The following charts show the price of WTI against Managed Money longs, as well as the gross Managed Money short position.
charts courtesy of 11/21 Commodity Analyst Newsletter
As can be seen, crude Managed Money net longs remain at an elevated position, but most striking is the collapse in Managed Money shorts. Managed Money shorts reduced their position to the lowest since May 17. This short covering certainly contributed to crude's incredible recent rise, but given the deteriorating macroeconomic environment, we believe crude shorts could shoot right back up.
Further lending credence to the view that energy demand remains weak is a comparison of WTI crude and RBOB gasoline prices.
As can be seen, while WTI and RBOB usually move in lockstep, the performance of the past month has been an anomaly. RBOB has shown weakness while WTI has been on a march straight upward.
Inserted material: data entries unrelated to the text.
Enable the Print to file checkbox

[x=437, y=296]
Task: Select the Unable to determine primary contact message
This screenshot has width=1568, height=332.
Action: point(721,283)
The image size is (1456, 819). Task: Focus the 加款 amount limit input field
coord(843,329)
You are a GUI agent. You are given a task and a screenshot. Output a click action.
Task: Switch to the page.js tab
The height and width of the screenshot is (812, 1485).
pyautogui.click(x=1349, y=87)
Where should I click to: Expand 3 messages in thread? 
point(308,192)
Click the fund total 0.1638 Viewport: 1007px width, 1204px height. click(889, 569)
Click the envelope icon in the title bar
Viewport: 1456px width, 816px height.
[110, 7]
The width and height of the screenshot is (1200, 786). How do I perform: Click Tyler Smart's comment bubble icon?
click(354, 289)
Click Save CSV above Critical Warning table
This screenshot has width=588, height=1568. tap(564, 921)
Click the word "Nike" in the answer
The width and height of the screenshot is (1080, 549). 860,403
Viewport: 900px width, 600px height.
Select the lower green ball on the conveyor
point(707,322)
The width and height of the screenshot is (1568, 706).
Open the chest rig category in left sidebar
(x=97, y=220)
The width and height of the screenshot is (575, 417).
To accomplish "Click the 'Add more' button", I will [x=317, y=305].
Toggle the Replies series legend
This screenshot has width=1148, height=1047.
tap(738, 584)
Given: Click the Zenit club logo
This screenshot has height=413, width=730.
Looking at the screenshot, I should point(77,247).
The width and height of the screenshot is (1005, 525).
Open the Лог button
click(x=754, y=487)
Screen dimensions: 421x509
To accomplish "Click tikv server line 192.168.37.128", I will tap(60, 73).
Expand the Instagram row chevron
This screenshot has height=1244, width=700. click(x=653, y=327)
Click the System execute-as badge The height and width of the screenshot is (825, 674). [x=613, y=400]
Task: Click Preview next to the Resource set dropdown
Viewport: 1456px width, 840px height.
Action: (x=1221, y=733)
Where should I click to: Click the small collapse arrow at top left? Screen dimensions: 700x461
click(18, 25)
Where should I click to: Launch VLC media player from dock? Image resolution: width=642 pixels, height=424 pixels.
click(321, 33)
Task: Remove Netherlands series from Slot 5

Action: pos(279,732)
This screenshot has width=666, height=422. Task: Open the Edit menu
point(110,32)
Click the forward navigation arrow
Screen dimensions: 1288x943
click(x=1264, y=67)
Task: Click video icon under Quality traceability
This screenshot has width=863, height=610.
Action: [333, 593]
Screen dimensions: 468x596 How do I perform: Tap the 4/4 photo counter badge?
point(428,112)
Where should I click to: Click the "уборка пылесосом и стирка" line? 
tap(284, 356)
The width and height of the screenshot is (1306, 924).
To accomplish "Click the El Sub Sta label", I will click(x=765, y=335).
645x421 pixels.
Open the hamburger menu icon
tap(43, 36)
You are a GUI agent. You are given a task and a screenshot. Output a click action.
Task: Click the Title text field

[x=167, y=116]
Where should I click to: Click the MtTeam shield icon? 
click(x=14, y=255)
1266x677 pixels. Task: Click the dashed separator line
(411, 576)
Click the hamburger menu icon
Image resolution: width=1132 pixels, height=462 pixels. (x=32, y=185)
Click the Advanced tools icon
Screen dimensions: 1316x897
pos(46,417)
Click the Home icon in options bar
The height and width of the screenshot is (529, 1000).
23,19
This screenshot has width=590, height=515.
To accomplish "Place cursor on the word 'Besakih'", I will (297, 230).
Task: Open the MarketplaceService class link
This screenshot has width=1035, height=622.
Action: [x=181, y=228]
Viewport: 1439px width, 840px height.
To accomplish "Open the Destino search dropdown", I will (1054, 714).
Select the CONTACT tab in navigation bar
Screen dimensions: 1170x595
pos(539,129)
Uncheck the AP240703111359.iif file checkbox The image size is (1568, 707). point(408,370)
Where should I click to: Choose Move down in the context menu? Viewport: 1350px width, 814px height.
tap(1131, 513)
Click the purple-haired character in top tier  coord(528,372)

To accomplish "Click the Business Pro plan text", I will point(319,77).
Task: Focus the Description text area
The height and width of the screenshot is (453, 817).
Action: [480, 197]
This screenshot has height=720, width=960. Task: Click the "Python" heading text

While this could theoretically give way to both rising together, we believe the larger macroeconomic picture favors the downside. With US consumers stretched, deleveraging, and completely devoid of confidence, further price increases will destroy demand for energy, a fact reflected in RBOB's continual downward trend. We expect WTI to reverse course presently and follow RBOB downward.
Given its stretched Managed Money long positions and the general negative macro environment, we view WTI crude as an ideal short. As stated above, we recommend shorting WTI crude at a price of $97.67 or better. To contain risk, investors could place a stop-loss order slightly above the 61.8% Fibonacci retracement level of $99.60, with the Fibonacci retracement drawn from the April 29 high to the October 4 low.
Disclosure: Short WTI crude futures
Disclaimer: All information included herein is the opinion of the firm and should not be considered investment advice. Past performance is not necessarily indicative of future results.